• **Challenge**:
Please copy these lines word for word, leaving the pictures out of your answer.

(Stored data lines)
⟨
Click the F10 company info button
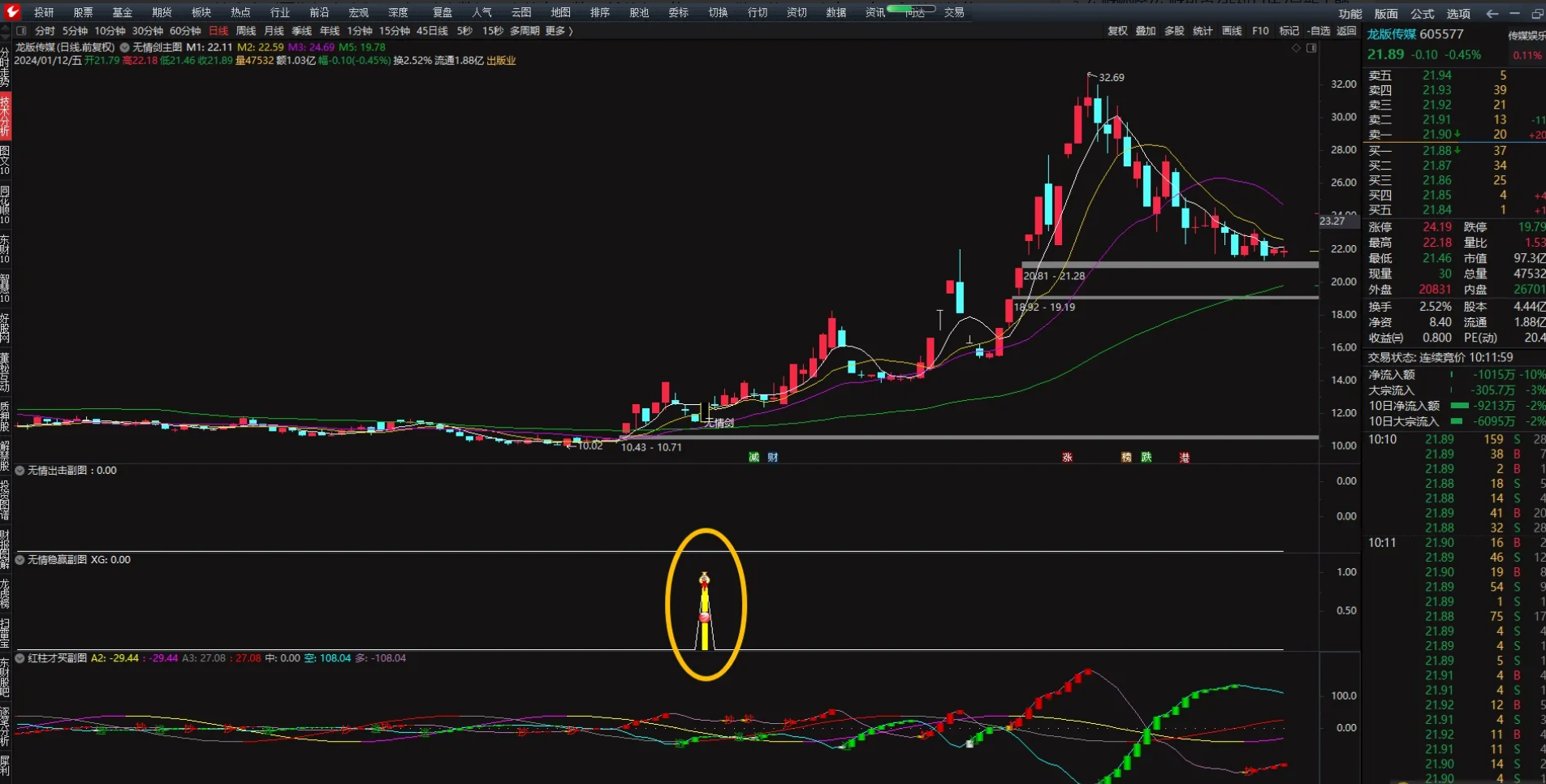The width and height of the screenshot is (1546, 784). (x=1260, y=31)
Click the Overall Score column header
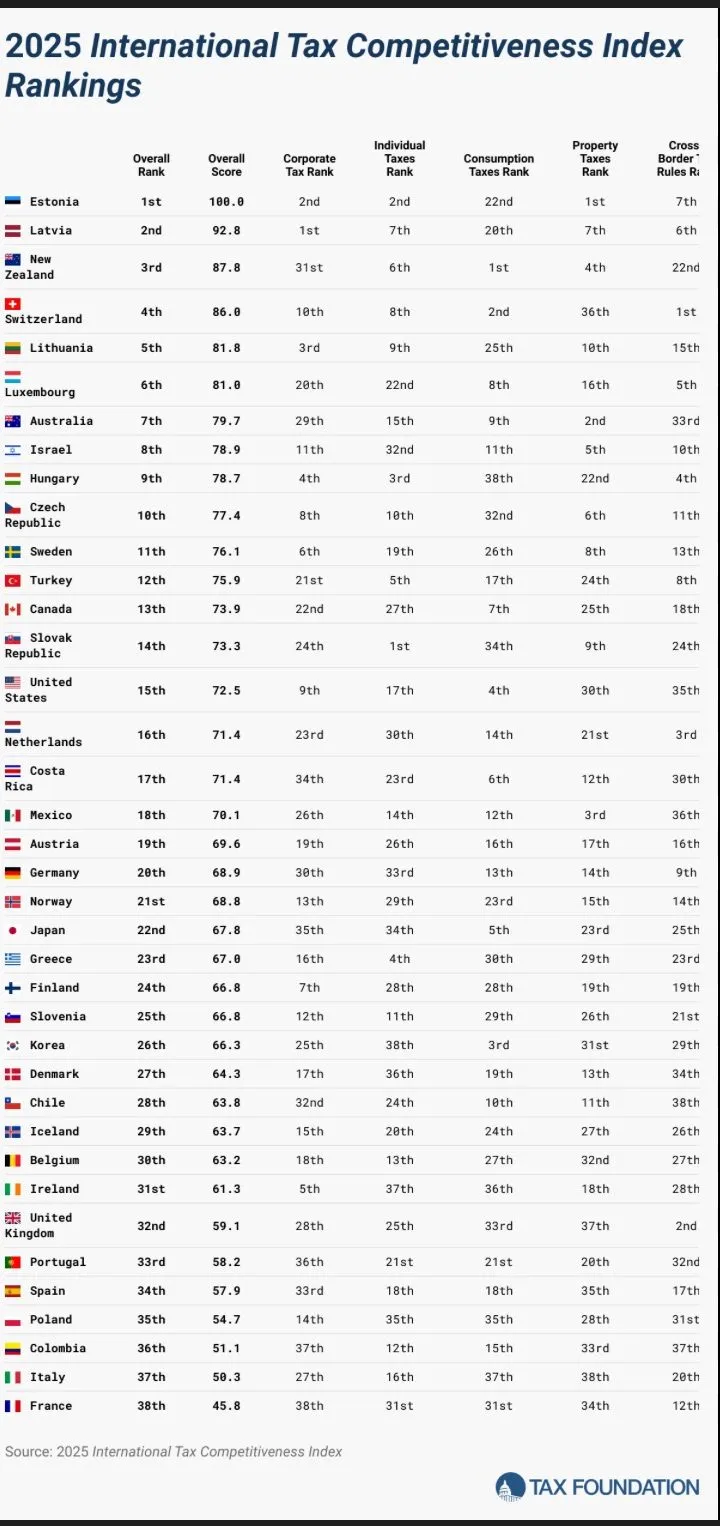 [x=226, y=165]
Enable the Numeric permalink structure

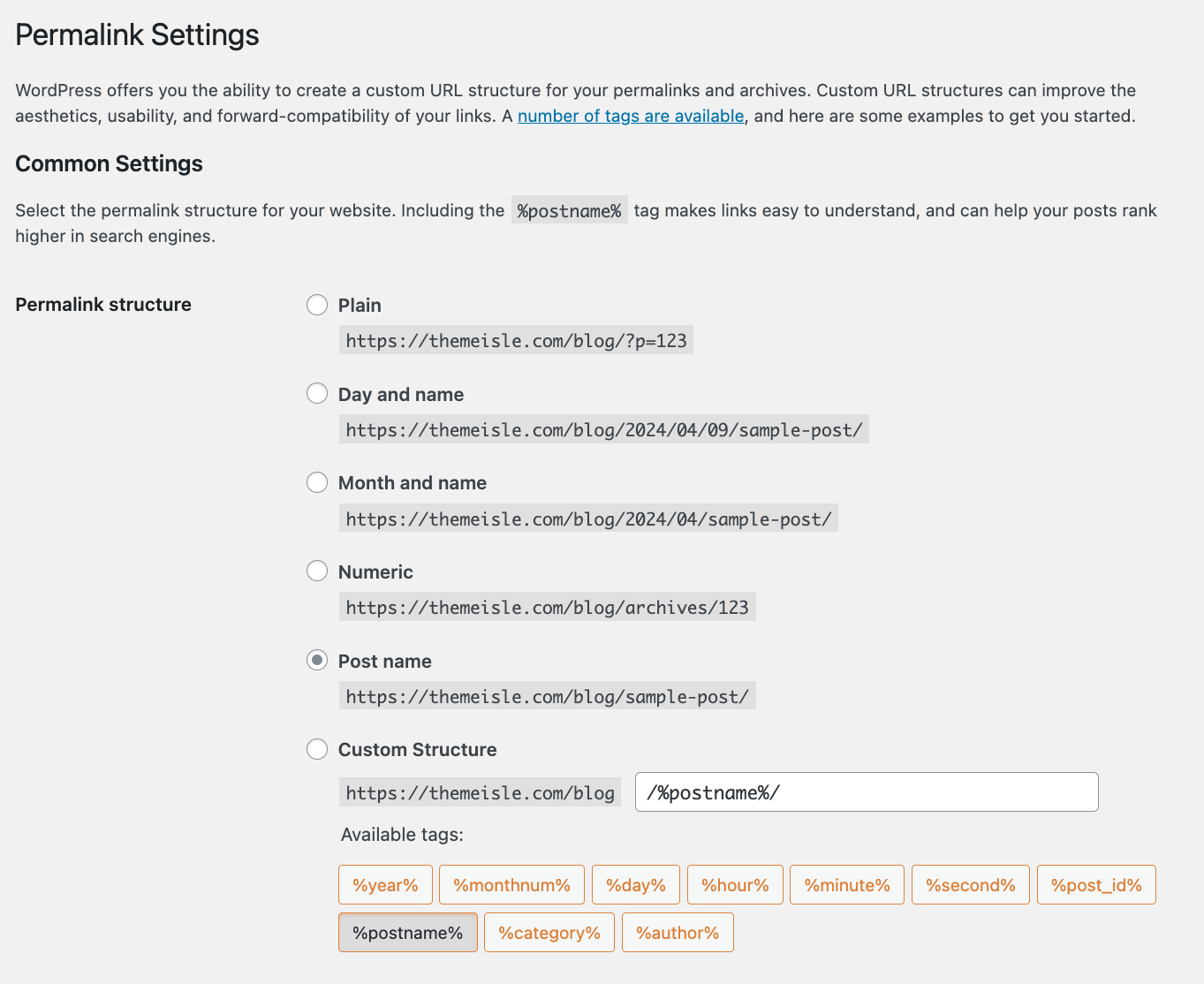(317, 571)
⟩
• **Answer to this problem**:
Click the F10 company info button
The width and height of the screenshot is (1546, 784). (x=1260, y=31)
Click the Overall Score column header
 [x=226, y=165]
Enable the Numeric permalink structure

(317, 571)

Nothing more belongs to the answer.